Falsification tests are possible here as well: there was no jump in college enrollment among children too old to have profited from the increased Head Start funding (i.e., the 25-to 34-year-olds in the 1990 census), nor in the 1970 college attendance rates of the parents of cohort-eligible children. Taken together, the historical evidence gleaned from census and administrative sources, but concentrated on counties just above and below the 300-county OEO cutoff, points to an assortment of benefits that likely more than outweighed the costs of the program (Ludwig and Miller 2007).
A PLACE FOR A POPULATION PERSPECTIVE IN CAUSAL RESEARCH
Ludwig and Miller may have produced an elegant estimate of Head Start impacts, but it is hardly a general one: the exogenous variation in Head Start spending they exploited applies to Head Start centers operating more than 30 years ago, in counties with poverty rates just above or below 59%. Whether their estimated impacts hold true in more affluent areas, or in more recent years, is a matter of considerable speculation.

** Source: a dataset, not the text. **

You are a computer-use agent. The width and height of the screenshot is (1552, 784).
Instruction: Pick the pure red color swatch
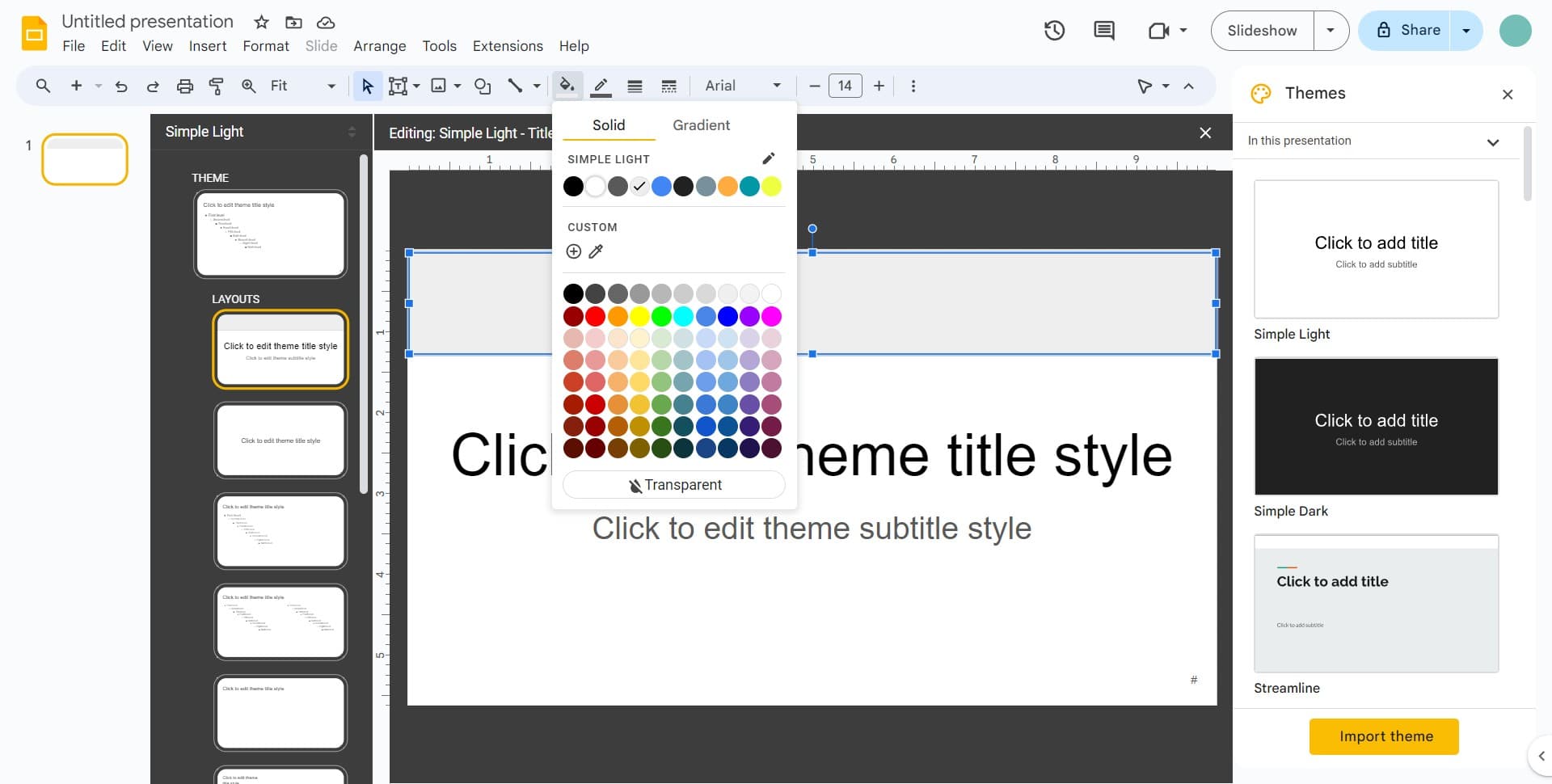click(595, 316)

More generally, the highly selective nature of natural experiments, sibling fixed effects, instrumental variables, and similar approaches may reduce bias, but they suffer from a damaging loss in external validity. By burrowing deep within population data, these techniques sacrifice their population-wide perspective on causal effects. As promising as natural experiments may be, therefore, they do not begin to provide a full population perspective on causal impacts. What to do?
Stepping back, we see that the holy grail of a population perspective on causation needs to solve three disparate problems:
Population-wide data have the potential to provide causal estimates for whole populations and their policy-relevant subgroups, but population regressions typically fail to provide unbiased estimates of causal impacts.
“Natural experiments” may generate arguably unbiased causal estimates, but often only for small and idiosyncratic subgroups of the population, such as twins or, in the case of Ludwig and Miller (2007), individuals residing in counties with poverty rates around 59%.
Real-world policies are typically implemented among narrowly defined population subgroups, such as immigrant children or children living in families with near-poverty income. Regrettably, research-based natural experimental subgroups often overlap little with policy-relevant subgroups.
Rehabilitating the Population Regression
Approaches to grappling with these contradictory elements have filled volumes (Lee 2005; Morgan and Winship 2007; Pearl 2000; Spirtes, Glymour, and Scheines 2000). I would like to concentrate on one question: is there a place in the pantheon of causal approaches for the population regression approach?
For causal analysis, it is useful to think of two population levels rather than just one. At the top of Figure 3 is the familiar general population level—the fountain for the data that keep demographers young. At the bottom are what I call SEVKIVs—subgroups with exogeneous variability on key independent variables.
In the Ludwig and Miller work, these subgroups were children growing up in counties just above and below the 59% poverty cutoff. In the tsunami study, they are Sumatran districts devastated and little-affected by the disaster. Identical twins or siblings who differ on key independent variables are another example. In a nutshell, I am recommending that demographers go beyond breaking down by age and sex at the general population level and consider engaging in collaborations that lead to breakdowns by SEVKIVs as well.
It is important to begin with thick description at the general population level. Demographers have developed a highly creative and sophisticated set of tools, including multiple regression, for describing and forecasting population characteristics and dynamic processes. None of my remarks should be construed as detracting from these accomplishments—they are vital, and their continuing development should be encouraged and supported.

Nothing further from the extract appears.